*PASSAGE TO READ*.
________________

Professor Peter Fisher, a former BlackRock senior executive, warns that we will have another financial crisis. He does not think it will be the same as the last one. The last one, the ‘Global Financial Crisis,’ occurred ten years ago. You would expect that its causes and effects would no longer be with us, but they still are, says Prof. Fisher.
Fisher is a Clinical Professor at the Tuck School of Business, the graduate business school of Dartmouth College in Hanover, New Hampshire. Prof. Fisher teaches The Arrhythmia of Finance. He is also a former Fed and US Treasury official.
Prof. Fisher says that the last global financial crisis happened because money was ‘free’ for too long, and then it dried up. From 2003 to 2006, the Fed held interest rates low for far too long. They then raised them too slowly. This caused credit to grow too rapidly.
The Fed then eased policy too slowly. By the end of 2007, when the Fed started easing, the US was already in recession. “This is the usual mistake the Fed makes,” said Prof. Fisher.

________________

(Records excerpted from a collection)

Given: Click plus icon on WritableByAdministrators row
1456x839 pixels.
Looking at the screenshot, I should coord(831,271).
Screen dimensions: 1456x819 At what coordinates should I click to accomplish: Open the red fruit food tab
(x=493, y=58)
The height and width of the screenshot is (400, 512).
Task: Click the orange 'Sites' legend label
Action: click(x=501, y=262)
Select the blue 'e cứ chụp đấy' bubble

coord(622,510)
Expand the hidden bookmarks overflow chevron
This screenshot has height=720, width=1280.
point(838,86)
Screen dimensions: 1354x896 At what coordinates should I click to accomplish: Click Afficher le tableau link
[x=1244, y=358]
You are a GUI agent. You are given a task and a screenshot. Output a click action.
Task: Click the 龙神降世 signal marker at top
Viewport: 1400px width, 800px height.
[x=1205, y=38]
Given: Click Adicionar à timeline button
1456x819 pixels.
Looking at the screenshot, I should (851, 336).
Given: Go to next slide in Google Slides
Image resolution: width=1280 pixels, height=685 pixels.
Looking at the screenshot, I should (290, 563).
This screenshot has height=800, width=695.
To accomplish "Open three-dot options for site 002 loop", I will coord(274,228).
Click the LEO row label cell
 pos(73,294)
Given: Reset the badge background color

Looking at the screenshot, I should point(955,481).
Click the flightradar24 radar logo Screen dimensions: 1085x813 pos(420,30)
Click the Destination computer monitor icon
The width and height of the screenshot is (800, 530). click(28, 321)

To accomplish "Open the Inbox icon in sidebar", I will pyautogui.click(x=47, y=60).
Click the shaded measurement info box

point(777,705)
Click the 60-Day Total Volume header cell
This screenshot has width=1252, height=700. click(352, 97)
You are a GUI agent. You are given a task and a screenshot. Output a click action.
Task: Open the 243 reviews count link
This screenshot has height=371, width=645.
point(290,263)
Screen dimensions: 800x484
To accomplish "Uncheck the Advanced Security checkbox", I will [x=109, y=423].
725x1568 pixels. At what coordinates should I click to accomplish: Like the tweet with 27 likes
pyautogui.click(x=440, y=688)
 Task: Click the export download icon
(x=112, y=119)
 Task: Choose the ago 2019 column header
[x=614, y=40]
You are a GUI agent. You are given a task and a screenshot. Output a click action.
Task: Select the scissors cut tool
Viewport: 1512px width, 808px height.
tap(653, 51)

________________

*YOUR OBJECTIVE*. List every organization named in the passage above about Professor Fisher's warning of another financial crisis.

*ANSWER SPACE*. BlackRock, the Tuck School of Business, Dartmouth College, the Fed, the US Treasury